While there is a need for further research into longer-term mobile phone use, this study certainly does not support the clear-cut claims of some newspapers that “talking for 30 minutes a day” increases the risk of brain tumours.

While there are a few spikes in results, these individual results should be interpreted in the context of the data as a whole. In their paper, the researchers themselves provide plausible explanations for these results. They clearly conclude that there is no evidence of an increased risk of meningioma among users of mobile phones, and that for glioma, the overall results are inconclusive.

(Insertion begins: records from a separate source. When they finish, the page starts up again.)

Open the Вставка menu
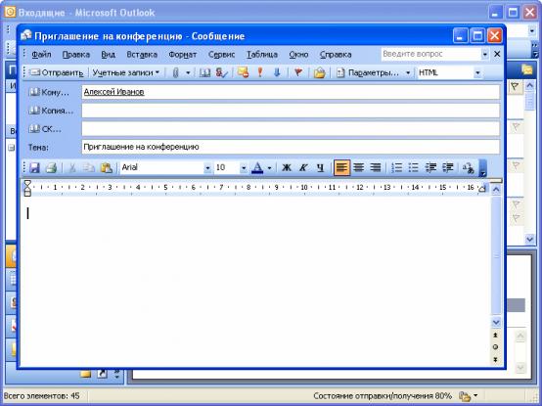This screenshot has width=542, height=406. (x=142, y=55)
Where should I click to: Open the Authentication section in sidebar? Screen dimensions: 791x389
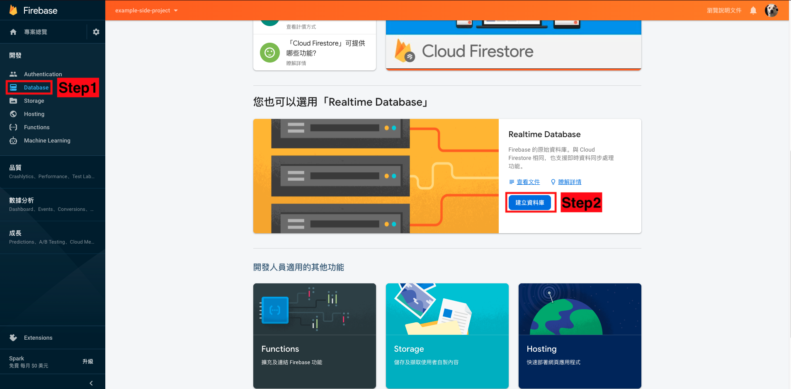point(43,74)
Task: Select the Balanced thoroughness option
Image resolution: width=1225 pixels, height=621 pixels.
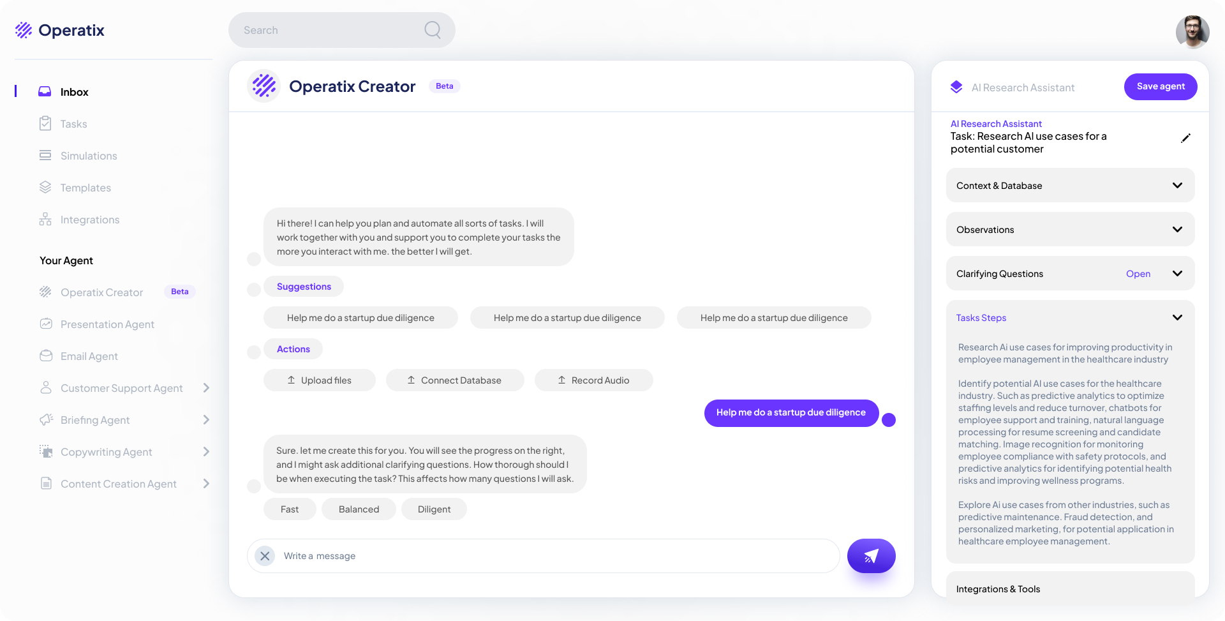Action: (359, 509)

Alongside the general shortcomings of case-control studies, the following points should be considered when interpreting these results:

  • In the main, this study actually found an apparent reduced risk of brain tumours with mobile phone use, but the researchers dismiss this as being a real association and give possible explanations for these findings. These include sampling differences in the participating centres, missed cases or misdiagnosis.
  • Many people declined entry into the study, so participation was also quite low - 78% among meningioma cases, 64% among glioma cases and 53% among controls. There were also some differences between those who responded and those who did not.
  • As with all case-control studies, this one cannot prove causation, i.e. it cannot prove that mobile phone use or lack of it was having an effect on levels of cancer and not the other way round. They say, for example, that having early symptoms of a brain tumour may dissuade people from using mobile phones – although this is unlikely to account for all the patterns seen in these data.
  • The researchers acknowledge that their adjustment for education is not a perfect adjustment for socioeconomic status.
  • They explain the possible reasons for the few significant results they found. The small positive links they found between the highest levels of cumulative call time and risk of glioma have been discussed.
  • One disadvantage of case-control studies is that they do not give any indication of the absolute risks of disease. Brain cancers are rare. In 2006, the incidence (i.e. number of new cases) of brain or central nervous system cancers diagnosed in the UK was about seven in every 100,000 people. Across 13 countries, only 3,115 meningiomas and 4,301 gliomas were identified over the study period (four years). The vast majority of people do not develop these diseases.
  • Cancers may take a long time to develop, and ongoing analyses are important.

Overall, the emphasis some newspapers have placed on selected results of this research is misleading. This study does not provide evidence that mobile phones cause cancer. More research will follow and over time, as data gathers, the longer-term effects of mobile use can be assessed.